Windows 7: the licensing mess continues
There’s a fabulous new document on Microsoft TechNet entitled “The 10 Things to Do First for Windows 7”, which is an excellent checklist on what you need to think about doing in your organisation before you move to Windows 7.
I was particularly thrilled to read “Section 3: Plow through licensing”.
Now maybe I am just being a stick-in-the-mud, and I accept it is a Monday morning and I have a headache, but my headache is made worse by reading this:
3. Plow through licensing.
If your organization didn’t deploy Vista, you may not be familiar with the latest volume-activation requirements in Windows. If you’re an admin in an enterprise with more than 25 desktops and/or five servers, if your organization takes advantage of a volume-license program such as an Enterprise Agreement or Select Agreement, and if you purchase Windows 7 Professional or Ultimate (or you upgrade to those versions as part of Software Assurance), you should do the following: Print out a short stack of Volume Activation documents from tinyurl.com/volact, pour yourself a few ounces of a bold Tuscan wine and start studying.
When you eventually declare yourself completely confused, download an excellent webcast by product manager Kim Griffiths, who does a great job of explaining the program’s nuances. You’ll find the webcast at tinyurl.com/volactwebcastwin7.

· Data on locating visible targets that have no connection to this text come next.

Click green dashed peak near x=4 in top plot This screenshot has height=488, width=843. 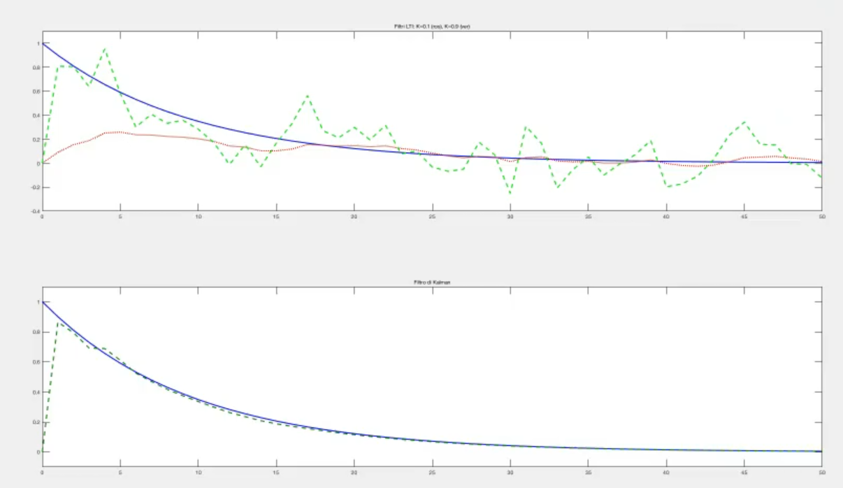pos(105,49)
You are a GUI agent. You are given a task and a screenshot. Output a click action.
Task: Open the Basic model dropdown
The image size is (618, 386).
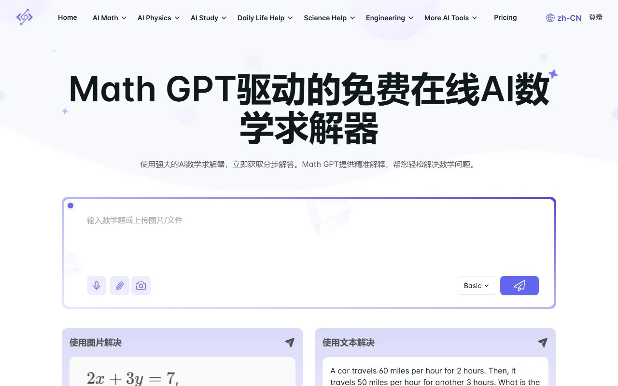(x=477, y=286)
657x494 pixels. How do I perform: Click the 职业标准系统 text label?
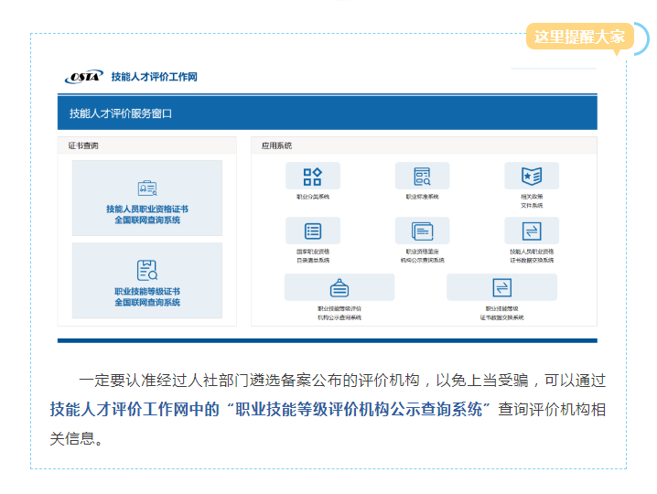tap(422, 197)
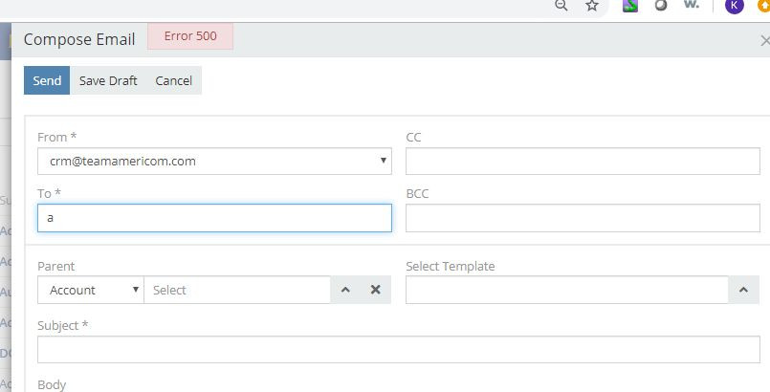Click the BCC input field
This screenshot has width=770, height=392.
583,218
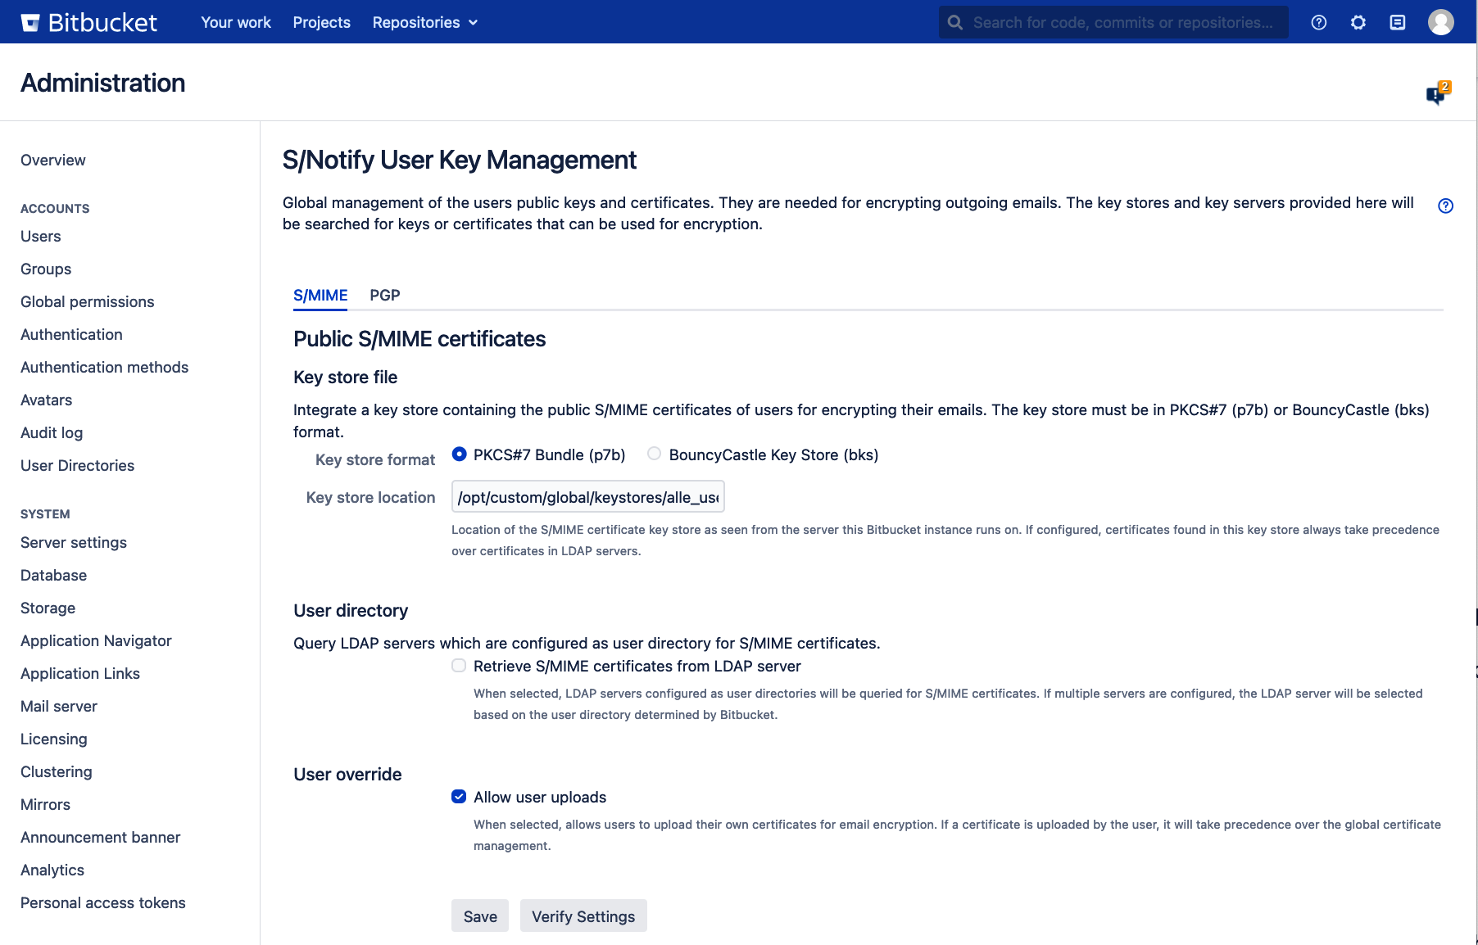Click the Bitbucket logo icon

click(x=30, y=22)
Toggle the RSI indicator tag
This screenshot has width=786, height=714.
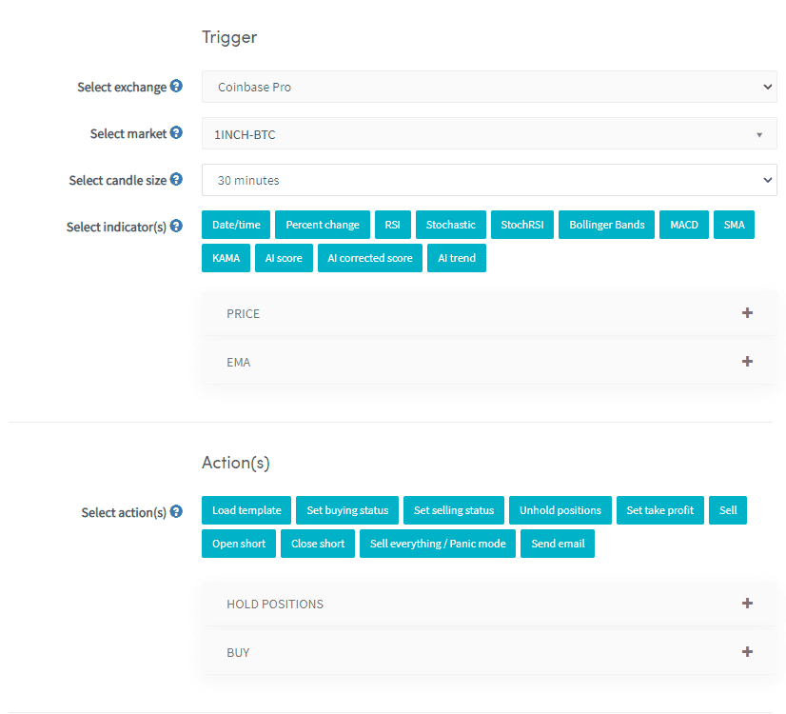[392, 225]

In brief, to deploy Windows 7 desktops using volume licenses, you’ll probably need to install a Key Management Server (KMS). I say “probably” because you may not have enough machines in your organization to support KMS activation. A KMS won’t begin doling out activation approvals until it receives requests from at least 25 desktops and/or five servers. That’s to prevent unscrupulous vendors from using the same volume-license key for multiple small clients. Once activated, a client must reactivate every six months. Despite what you may have read elsewhere, there’s no reduced functionality mode in Windows 7. If the activation key expires, the desktop background simply goes black and a notification balloon states that the operating system isn’t genuine.

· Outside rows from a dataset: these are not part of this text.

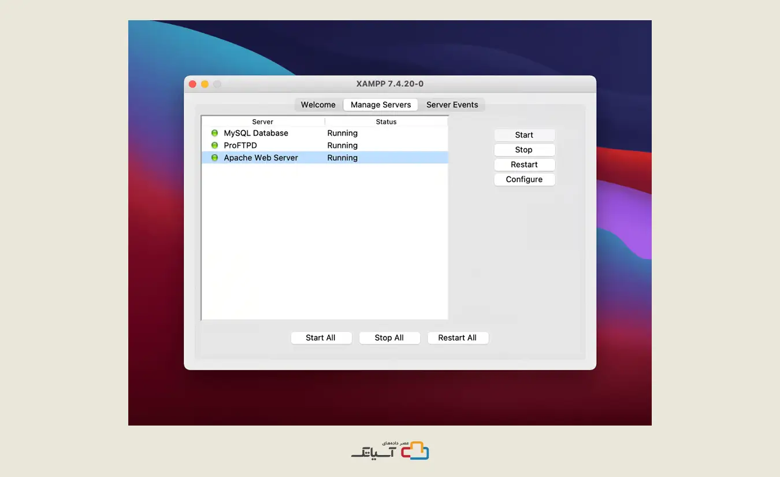780x477 pixels.
Task: Click the Start button
Action: pos(524,135)
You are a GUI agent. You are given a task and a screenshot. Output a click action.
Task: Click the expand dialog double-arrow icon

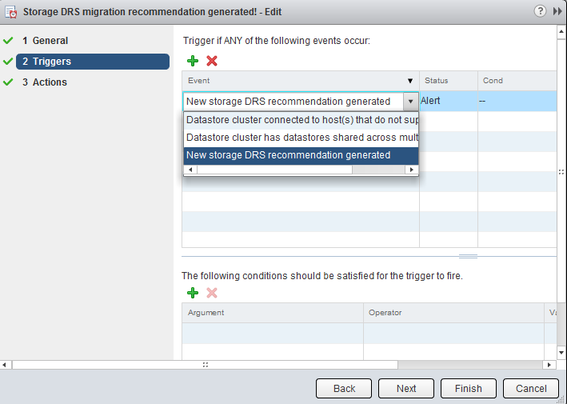pyautogui.click(x=557, y=12)
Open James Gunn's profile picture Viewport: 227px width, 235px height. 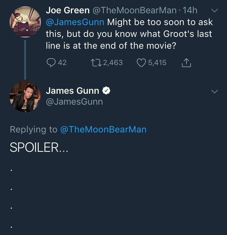[25, 96]
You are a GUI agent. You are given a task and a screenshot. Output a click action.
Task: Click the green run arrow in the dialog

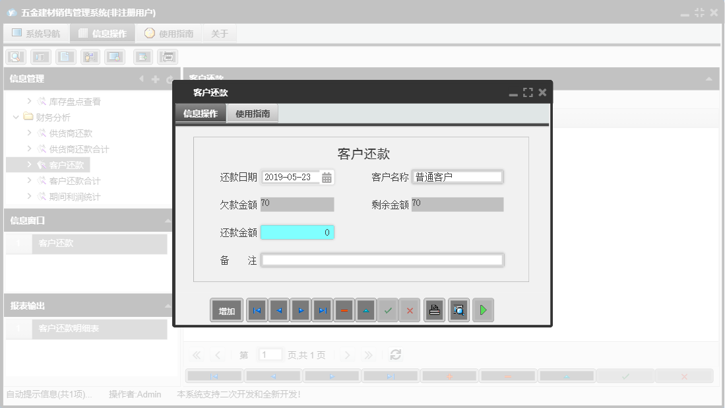pos(483,310)
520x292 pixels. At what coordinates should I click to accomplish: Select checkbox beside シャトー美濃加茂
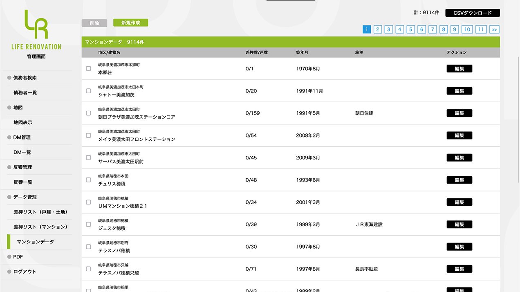[88, 91]
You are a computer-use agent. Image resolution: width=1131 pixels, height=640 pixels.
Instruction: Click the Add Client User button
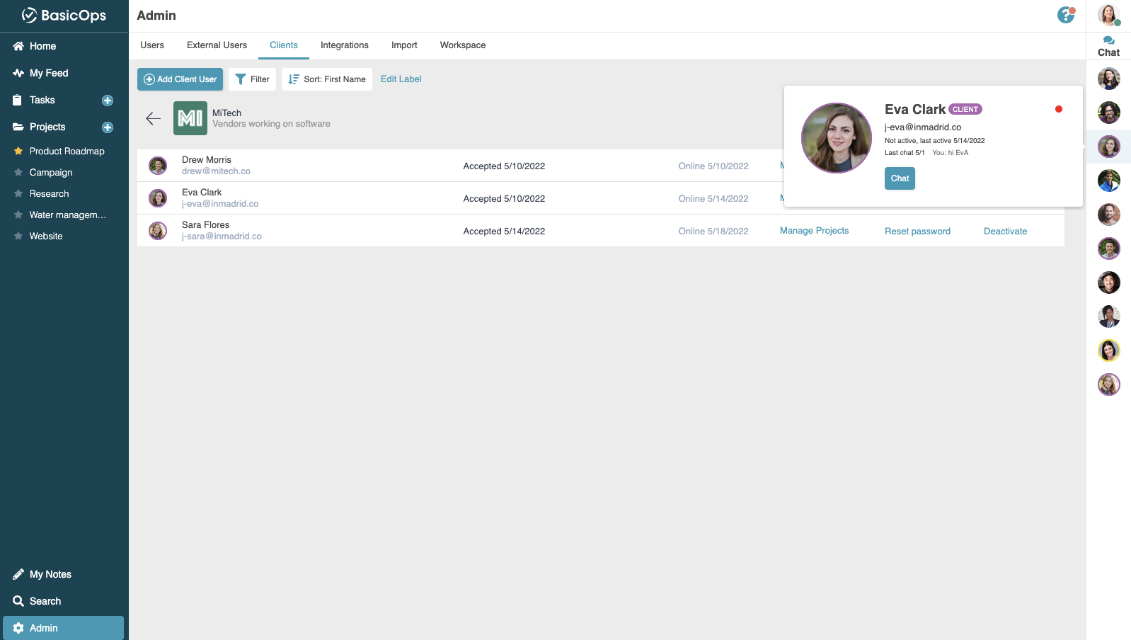click(x=180, y=79)
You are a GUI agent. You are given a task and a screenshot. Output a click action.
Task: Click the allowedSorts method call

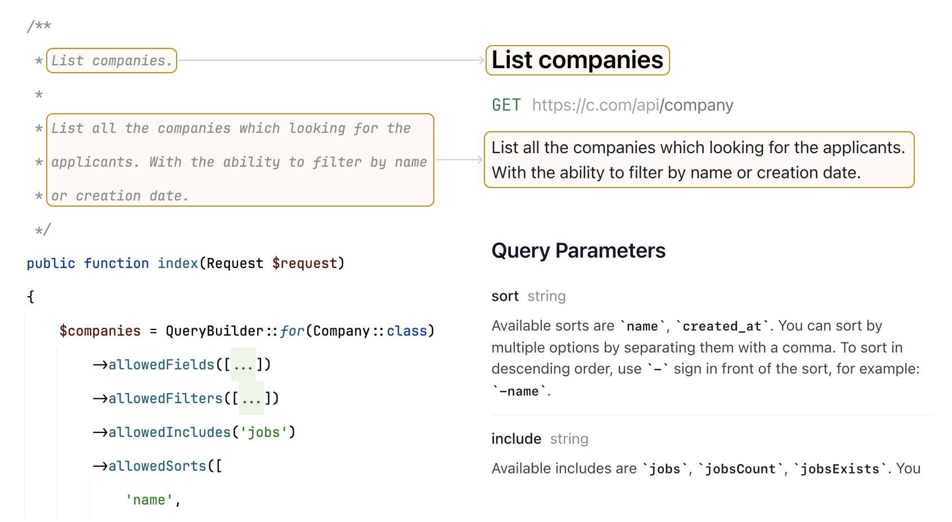click(x=157, y=466)
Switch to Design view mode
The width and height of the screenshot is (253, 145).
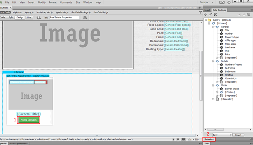pyautogui.click(x=20, y=18)
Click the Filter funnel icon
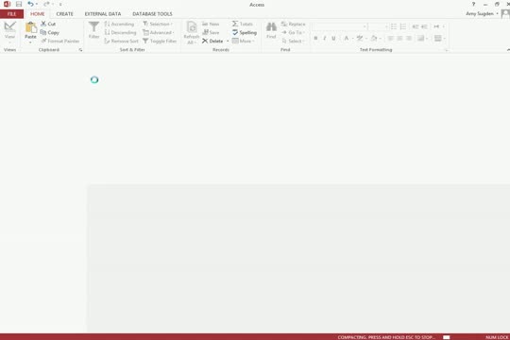The height and width of the screenshot is (340, 510). pos(94,26)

If you have fewer than the required number of devices for a KMS, you can obtain a Multiple Activation Key (MAK) that’s stocked with activation allocations based on the number of volume licenses you purchase, plus a fudge factor that allows you to add machines between true-ups. An MAK key is authenticated by a Microsoft hosted service, so you’ll need Internet access following the OS installation.
A change introduced with Windows 7 and Windows Server 2008 R2 now allows virtual machines to count against the KMS minimum for activation. This helps to boost your device count if you’re a small shop that uses lots of virtual desktops and servers.
If you already have a KMS for Vista and Windows Server 2008, you’ll be able to download an update for activating Windows 7 and Windows Server 2008 R2 machines.”
And at this point, just how many IT managers, especially in smaller companies, are going to say “fuggit” and go to the pub instead?